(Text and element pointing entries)

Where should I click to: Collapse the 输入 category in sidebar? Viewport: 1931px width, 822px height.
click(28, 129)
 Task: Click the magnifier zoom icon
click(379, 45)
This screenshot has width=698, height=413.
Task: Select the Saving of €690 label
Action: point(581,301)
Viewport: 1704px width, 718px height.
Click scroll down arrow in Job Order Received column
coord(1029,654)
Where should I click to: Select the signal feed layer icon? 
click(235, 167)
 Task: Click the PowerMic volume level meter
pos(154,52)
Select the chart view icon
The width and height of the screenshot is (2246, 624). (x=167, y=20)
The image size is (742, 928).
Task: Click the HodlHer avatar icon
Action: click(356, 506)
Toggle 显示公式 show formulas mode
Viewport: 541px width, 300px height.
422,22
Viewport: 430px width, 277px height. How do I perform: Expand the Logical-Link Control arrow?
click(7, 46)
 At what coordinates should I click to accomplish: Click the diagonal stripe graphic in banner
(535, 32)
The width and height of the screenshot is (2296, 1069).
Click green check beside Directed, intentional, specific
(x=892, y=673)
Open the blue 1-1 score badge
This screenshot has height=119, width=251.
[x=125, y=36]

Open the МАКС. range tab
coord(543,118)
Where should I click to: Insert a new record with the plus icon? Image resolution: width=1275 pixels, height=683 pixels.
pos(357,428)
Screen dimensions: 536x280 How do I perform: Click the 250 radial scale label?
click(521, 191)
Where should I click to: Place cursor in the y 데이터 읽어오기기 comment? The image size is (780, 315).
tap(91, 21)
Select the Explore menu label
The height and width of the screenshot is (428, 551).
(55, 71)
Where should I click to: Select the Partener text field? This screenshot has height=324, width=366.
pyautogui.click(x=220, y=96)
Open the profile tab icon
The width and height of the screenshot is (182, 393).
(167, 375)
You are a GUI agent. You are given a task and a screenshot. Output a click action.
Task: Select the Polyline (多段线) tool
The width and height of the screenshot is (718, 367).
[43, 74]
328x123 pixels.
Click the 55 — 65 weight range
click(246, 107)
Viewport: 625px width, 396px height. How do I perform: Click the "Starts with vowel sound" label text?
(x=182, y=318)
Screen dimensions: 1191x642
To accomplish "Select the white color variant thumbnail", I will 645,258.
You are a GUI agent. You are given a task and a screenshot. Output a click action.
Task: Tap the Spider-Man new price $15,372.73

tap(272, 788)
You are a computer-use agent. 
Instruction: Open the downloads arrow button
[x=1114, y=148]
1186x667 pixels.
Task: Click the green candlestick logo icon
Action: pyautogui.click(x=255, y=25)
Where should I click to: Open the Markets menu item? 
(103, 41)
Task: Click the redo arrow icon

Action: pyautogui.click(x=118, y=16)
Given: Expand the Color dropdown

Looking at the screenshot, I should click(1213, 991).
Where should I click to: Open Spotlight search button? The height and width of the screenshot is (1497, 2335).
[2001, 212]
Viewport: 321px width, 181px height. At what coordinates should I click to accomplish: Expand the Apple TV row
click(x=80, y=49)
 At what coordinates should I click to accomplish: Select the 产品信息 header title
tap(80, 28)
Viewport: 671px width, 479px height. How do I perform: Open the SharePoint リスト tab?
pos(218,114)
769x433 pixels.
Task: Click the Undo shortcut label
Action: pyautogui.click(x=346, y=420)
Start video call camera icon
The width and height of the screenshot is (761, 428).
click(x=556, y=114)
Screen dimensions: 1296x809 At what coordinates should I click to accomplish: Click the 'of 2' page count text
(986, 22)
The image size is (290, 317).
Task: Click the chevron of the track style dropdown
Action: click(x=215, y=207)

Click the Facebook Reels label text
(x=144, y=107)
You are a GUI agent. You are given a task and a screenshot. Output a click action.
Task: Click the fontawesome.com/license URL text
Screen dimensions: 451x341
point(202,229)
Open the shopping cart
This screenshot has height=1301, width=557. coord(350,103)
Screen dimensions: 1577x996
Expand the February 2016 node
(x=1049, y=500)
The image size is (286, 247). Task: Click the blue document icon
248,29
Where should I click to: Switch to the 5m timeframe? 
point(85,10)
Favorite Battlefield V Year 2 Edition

Aim of the exercise = Transcribe all of the entries above line for line, with no changes.

The response =
Where should I click to: Collapse the 输入 category in sidebar? Viewport: 1931px width, 822px height.
click(28, 129)
 Task: Click the magnifier zoom icon
click(379, 45)
This screenshot has width=698, height=413.
Task: Select the Saving of €690 label
Action: point(581,301)
Viewport: 1704px width, 718px height.
Click scroll down arrow in Job Order Received column
coord(1029,654)
Where should I click to: Select the signal feed layer icon? 
click(235, 167)
 Task: Click the PowerMic volume level meter
pos(154,52)
Select the chart view icon
The width and height of the screenshot is (2246, 624). (x=167, y=20)
The image size is (742, 928).
Task: Click the HodlHer avatar icon
Action: click(356, 506)
Toggle 显示公式 show formulas mode
Viewport: 541px width, 300px height.
422,22
Viewport: 430px width, 277px height. How do I perform: Expand the Logical-Link Control arrow?
click(7, 46)
 At what coordinates should I click to accomplish: Click the diagonal stripe graphic in banner
(535, 32)
The width and height of the screenshot is (2296, 1069).
Click green check beside Directed, intentional, specific
(x=892, y=673)
Open the blue 1-1 score badge
This screenshot has height=119, width=251.
[x=125, y=36]

Open the МАКС. range tab
coord(543,118)
Where should I click to: Insert a new record with the plus icon? Image resolution: width=1275 pixels, height=683 pixels.
pos(357,428)
Screen dimensions: 536x280 How do I perform: Click the 250 radial scale label?
click(521, 191)
Where should I click to: Place cursor in the y 데이터 읽어오기기 comment? The image size is (780, 315).
tap(91, 21)
Select the Explore menu label
The height and width of the screenshot is (428, 551).
(55, 71)
Where should I click to: Select the Partener text field? This screenshot has height=324, width=366.
pyautogui.click(x=220, y=96)
Open the profile tab icon
The width and height of the screenshot is (182, 393).
(167, 375)
You are a GUI agent. You are given a task and a screenshot. Output a click action.
Task: Select the Polyline (多段线) tool
The width and height of the screenshot is (718, 367).
[43, 74]
328x123 pixels.
Click the 55 — 65 weight range
click(246, 107)
Viewport: 625px width, 396px height. How do I perform: Click the "Starts with vowel sound" label text?
(x=182, y=318)
Screen dimensions: 1191x642
To accomplish "Select the white color variant thumbnail", I will 645,258.
You are a GUI agent. You are given a task and a screenshot. Output a click action.
Task: Tap the Spider-Man new price $15,372.73

tap(272, 788)
You are a computer-use agent. 
Instruction: Open the downloads arrow button
[x=1114, y=148]
1186x667 pixels.
Task: Click the green candlestick logo icon
Action: pyautogui.click(x=255, y=25)
Where should I click to: Open the Markets menu item? 
(103, 41)
Task: Click the redo arrow icon

Action: pyautogui.click(x=118, y=16)
Given: Expand the Color dropdown

Looking at the screenshot, I should click(1213, 991).
Where should I click to: Open Spotlight search button? The height and width of the screenshot is (1497, 2335).
[2001, 212]
Viewport: 321px width, 181px height. At what coordinates should I click to accomplish: Expand the Apple TV row
click(x=80, y=49)
 At what coordinates should I click to accomplish: Select the 产品信息 header title
tap(80, 28)
Viewport: 671px width, 479px height. How do I perform: Open the SharePoint リスト tab?
pos(218,114)
769x433 pixels.
Task: Click the Undo shortcut label
Action: pyautogui.click(x=346, y=420)
Start video call camera icon
The width and height of the screenshot is (761, 428).
click(x=556, y=114)
Screen dimensions: 1296x809 At what coordinates should I click to accomplish: Click the 'of 2' page count text
(986, 22)
The image size is (290, 317).
Task: Click the chevron of the track style dropdown
Action: click(x=215, y=207)

Click the Facebook Reels label text
(x=144, y=107)
You are a GUI agent. You are given a task and a screenshot. Output a click action.
Task: Click the fontawesome.com/license URL text
Screen dimensions: 451x341
point(202,229)
Open the shopping cart
This screenshot has height=1301, width=557. coord(350,103)
Screen dimensions: 1577x996
Expand the February 2016 node
(x=1049, y=500)
The image size is (286, 247). Task: Click the blue document icon
248,29
Where should I click to: Switch to the 5m timeframe? 
point(85,10)
Favorite Battlefield V Year 2 Edition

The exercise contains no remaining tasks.